*** Block opens ***
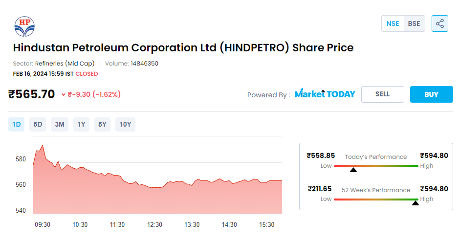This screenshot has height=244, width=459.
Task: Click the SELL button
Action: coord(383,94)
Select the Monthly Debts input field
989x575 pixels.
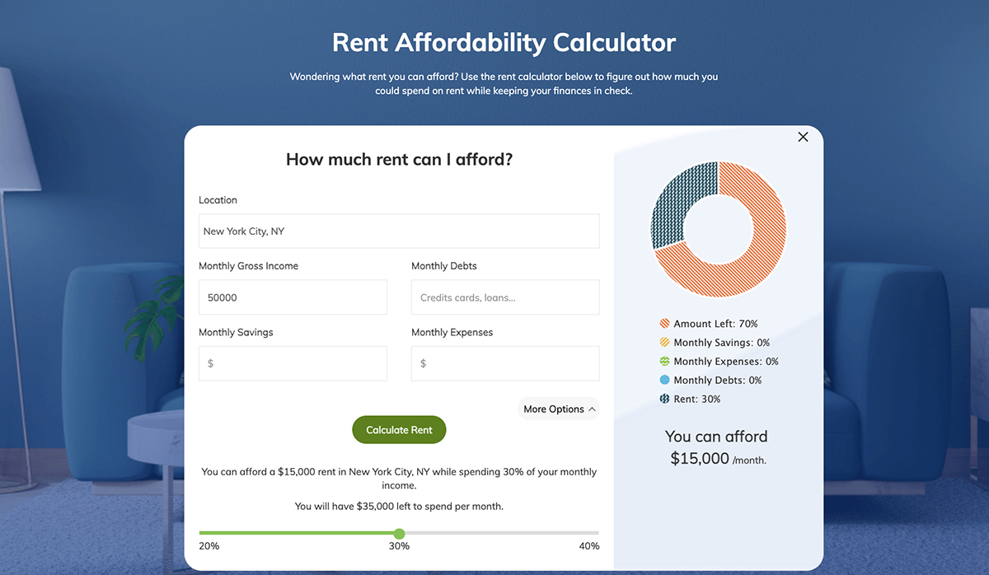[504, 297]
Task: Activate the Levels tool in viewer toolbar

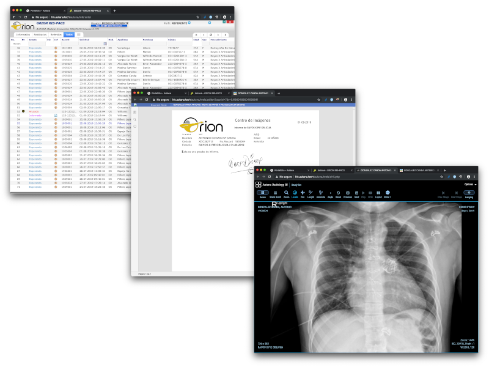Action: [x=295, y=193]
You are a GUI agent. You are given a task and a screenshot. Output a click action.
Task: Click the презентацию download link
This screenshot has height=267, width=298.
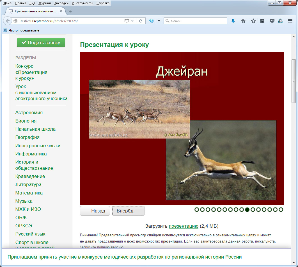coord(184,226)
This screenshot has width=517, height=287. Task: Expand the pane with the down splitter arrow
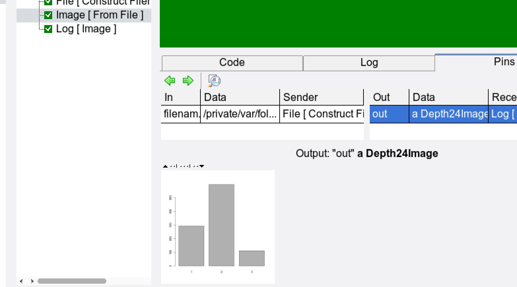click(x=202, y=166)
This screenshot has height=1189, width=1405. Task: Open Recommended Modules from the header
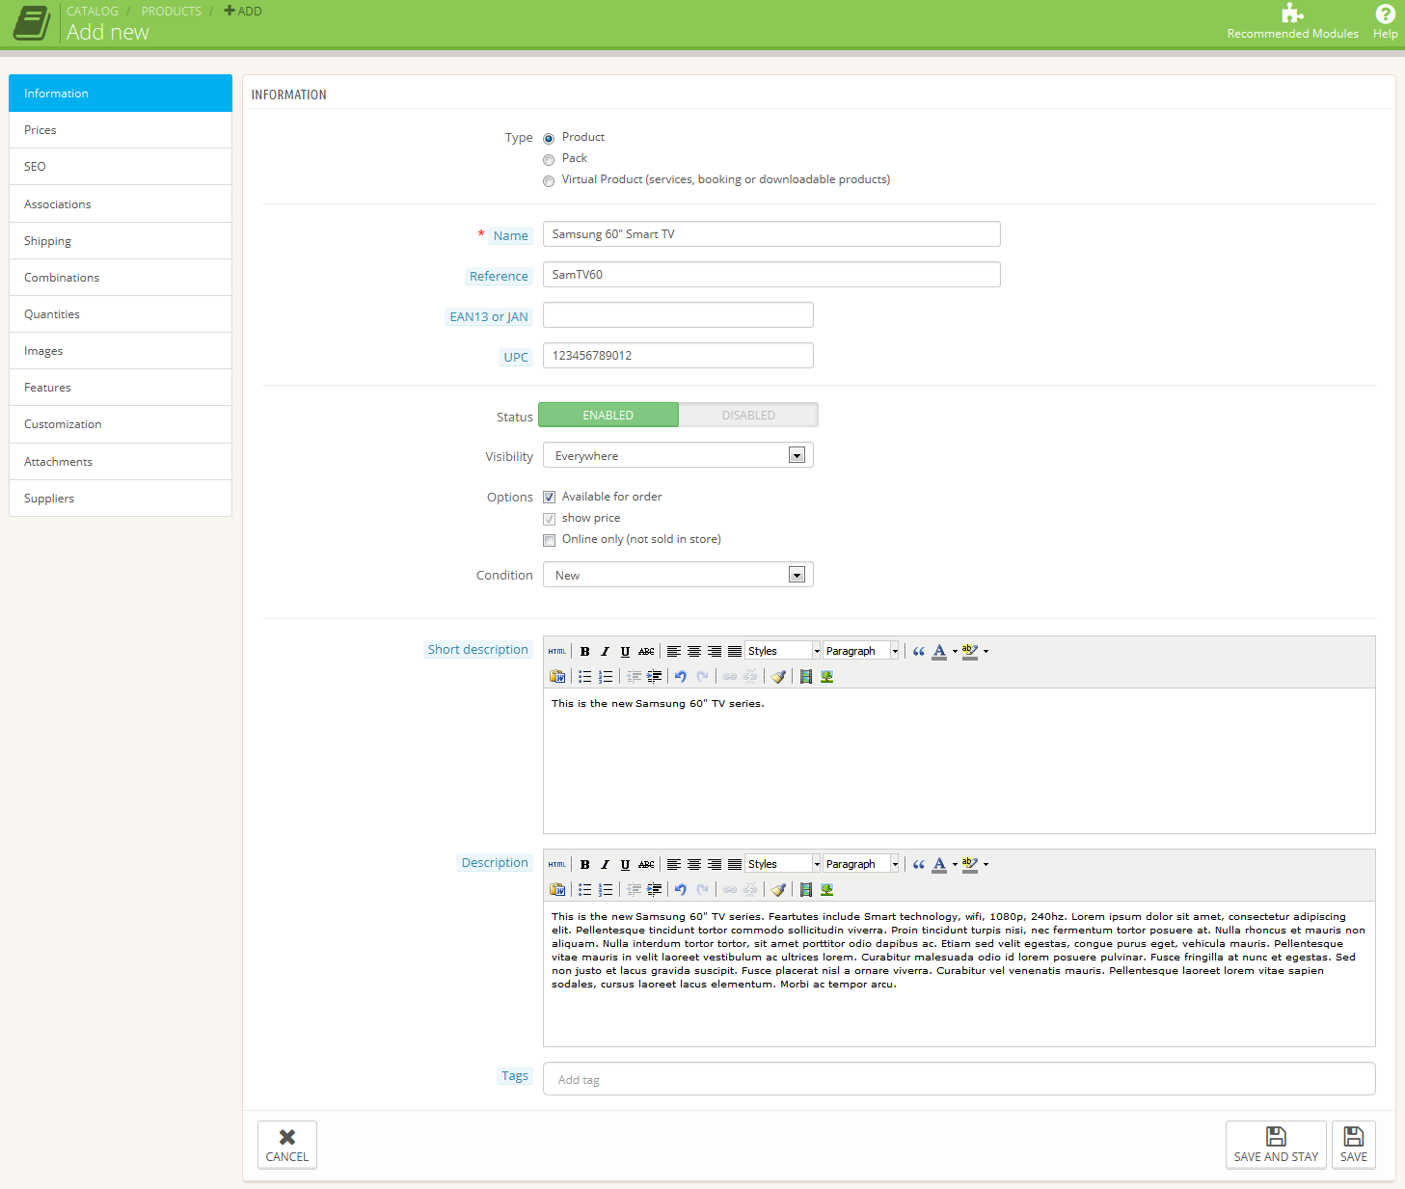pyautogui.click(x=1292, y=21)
*** Block closes ***
## Exercise
Write out, exactly and only, the lines from the one containing "This screenshot has height=1189, width=1405." through the last line of the material above. Pictures do not go in the copy.

## Task answer
This screenshot has height=1189, width=1405. Task: Open Recommended Modules from the header
pyautogui.click(x=1292, y=21)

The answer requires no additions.